◆ PROBLEM REQUIREMENTS:
Please copy each of the entries below word for word, omitting the pictures.

## start DATA SHOWN

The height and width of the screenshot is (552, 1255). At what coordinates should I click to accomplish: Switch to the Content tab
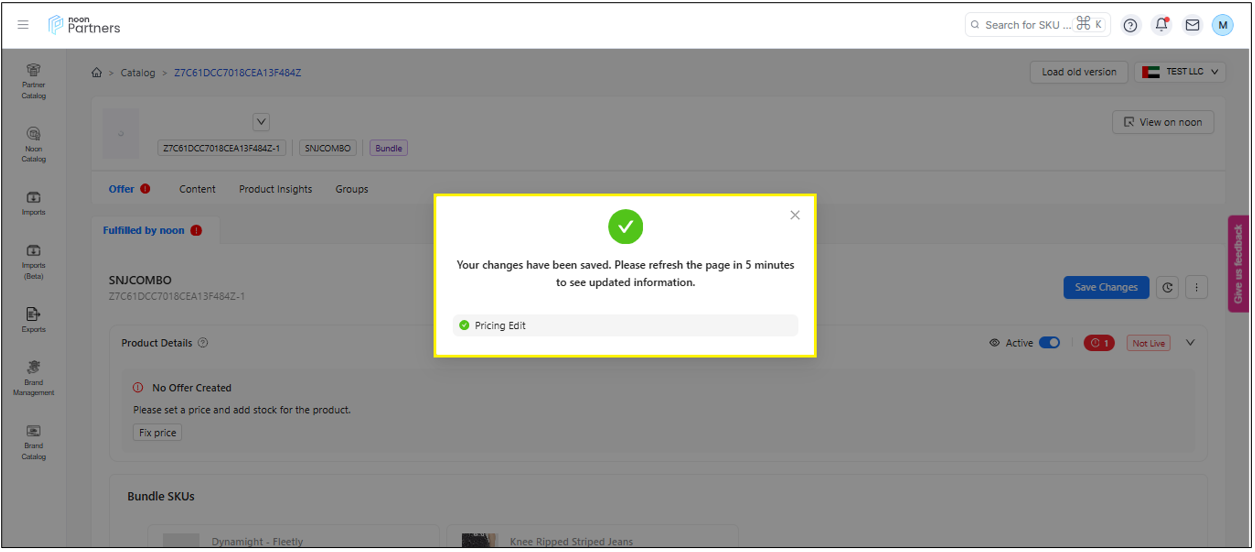click(197, 189)

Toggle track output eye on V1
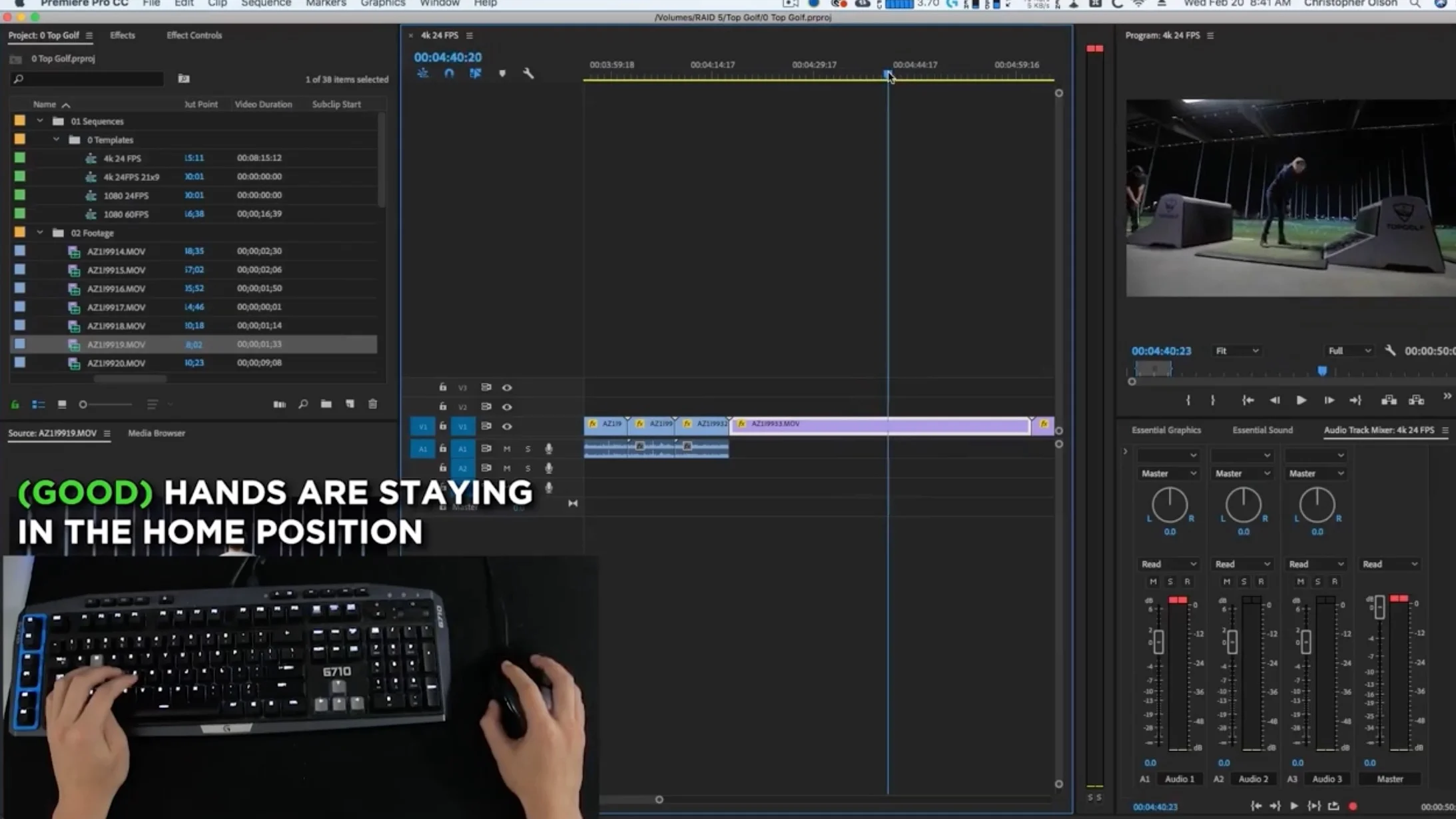click(508, 426)
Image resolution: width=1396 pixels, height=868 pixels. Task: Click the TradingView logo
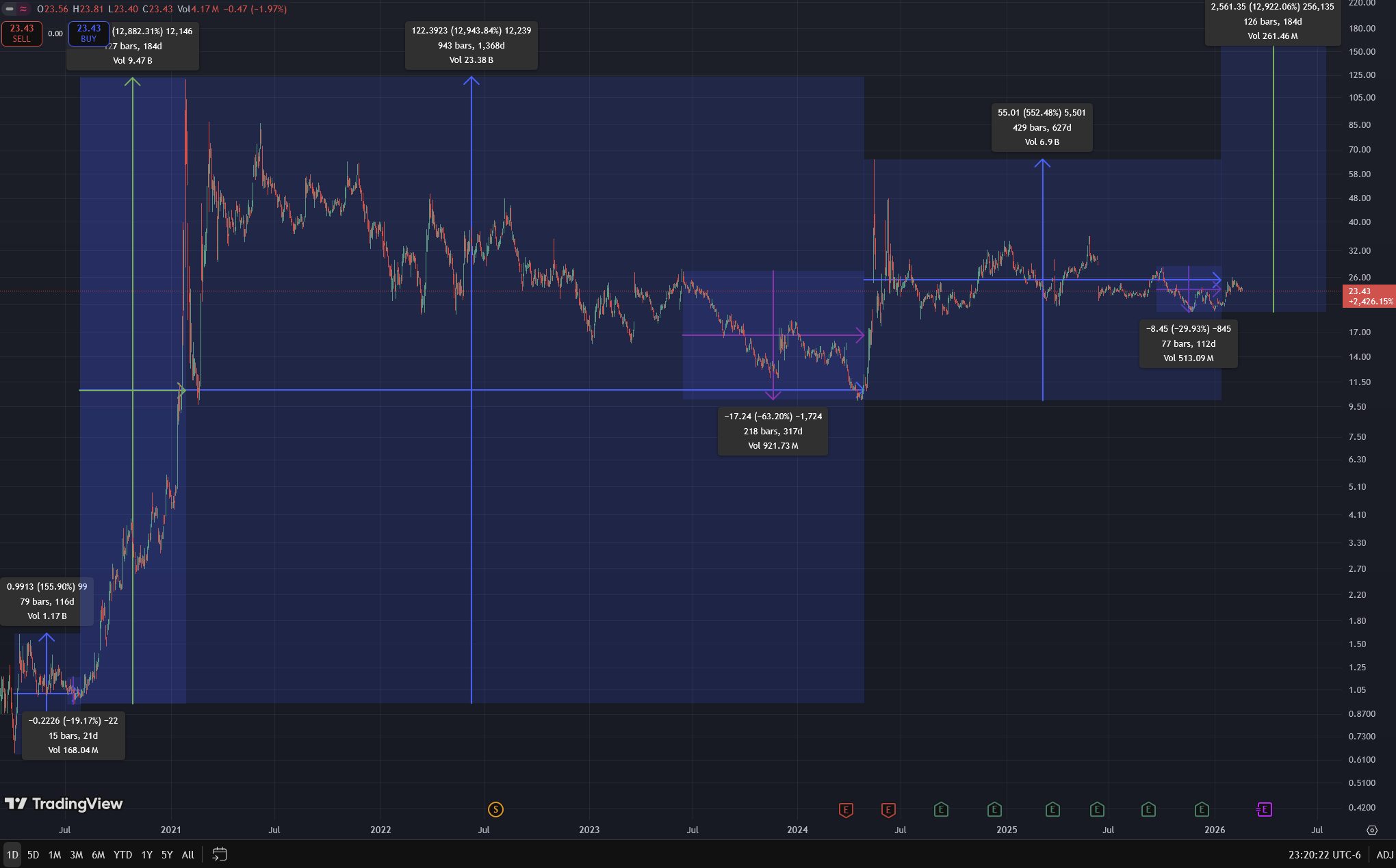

## end DATA SHOWN

◆ ANSWER TO THE PROBLEM:
The height and width of the screenshot is (552, 1255). At what coordinates should I click to accomplish: Switch to the Content tab
click(197, 189)

Toggle track output eye on V1
click(508, 426)
Image resolution: width=1396 pixels, height=868 pixels. Task: Click the TradingView logo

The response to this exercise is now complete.